Not really. NOI is influenced by management to a high degree - CAPEX, upgrades, types of tenants, terms of leases, etc...
@@MarkMeldrum I supposed not, makes sense. Appreciate the response!
Mark, what hardware and software are you using to draw?
It’s Sketchbook with a Cintiq.
I actually use Interactive Brokers.
Great explanatory video. So from what I understand you are not thinking AGNC as a long term investment? Since there are chances your stocks will be called away?? Do you use this strategy for all of your stocks or just a handful? Thanks
No - AGNC is a long-term investment. I just don't see it trading at a premium to tangible book.
You seem to be both asking me and accusing me in the same sentence. No I didn’t. What would be inconvenient about that.
How much could you expect to make on a monthly basis and what would your annual return percentage be?
Roughly 90 cents + dividend, which is 1.18 $ per share monthly. The return would be 9%. If he was selling 15 days put, the return would roughly double, of course, the price has to stick around 12.2.
Do you just constantly hold AGNC, and make profit selling puts, or do you decide to sell the equity when you think the price is too high
Hold the stock, sell the calls. I want that dividend. If the price gets too high, I will sell covered calls.

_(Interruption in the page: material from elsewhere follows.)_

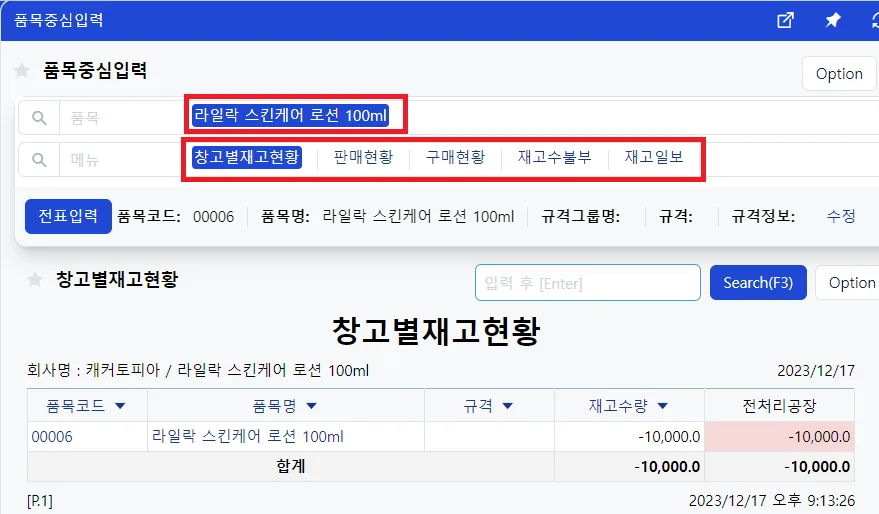Open window in new popup icon

pos(785,20)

Mark Meldrum I sold some 5/15 puts @12 back in early May, and today the stock got up to 12! Good stuff!
From the february 10-k I get tangible book value around 14.15~. I must be missing an intangible somewhere...can someone help me out
You are looking at December 31 statements. AGNC released an update reporting that March 31 tangible BVPS is 13.62
Hi Mr Meldrun, do you happen by any chance to teach courses on trading strategies? i would be willing to enroll in it
No I don't - only what i do on this channel, and on my site for CFA candidates.
@@MarkMeldrum oh OK, understood.
Mark,
Your recent videos about AGNC intrigued me to look up AGNC earning release. I am trying to connect what you showed in the video to the statement. I have two questions would like to ask. The extract below is before Q&A section. And in case you want to locate the context. www.fool.com/earnings/call-transcripts/2020/04/30/agnc-investment-corp-agnc-q1-2020-earnings-call-tr.aspx
From CEO, Gary Cain, " hedging a levered position in Agency MBS require substantial trade-offs as we seek to balance the risk of both significant declines and increases in interest rates on the duration of our assets."
My question: can you explain the levered position and how they do the hedge?
From Chris Kuehl, " However, we do expect that roll specialness will improve in the coming months and may average 25 basis points through repo given current origination and Fed purchase dynamics. As you can see, even without a roll implied financing advantage based on our assumptions potential gross returns on 30-year 2.5s pre-convexity cost were solidly in the mid teens as of March 31st. "
My question: is the roll specialness same thing as financing advantage (lower financing cost)? How do I connect that in your dollar roll explanation/example? Thank you so much.
.60 cents ? for $14 dollar calls I just don't see that happening you can go out to Dec nevermind June n you wont get .60 cents ...maybe .46 cents n that's after the stock moves up a buck to 12.50/sh
Its not a baseball game - I don't have to swing at every pitch. I can wait until I get the price I want.
How are you doing? I would like to sell cash secured puts on AGNC and get the shares at a discount and get the credit. If I get assigned start getting the 0.12 dividends.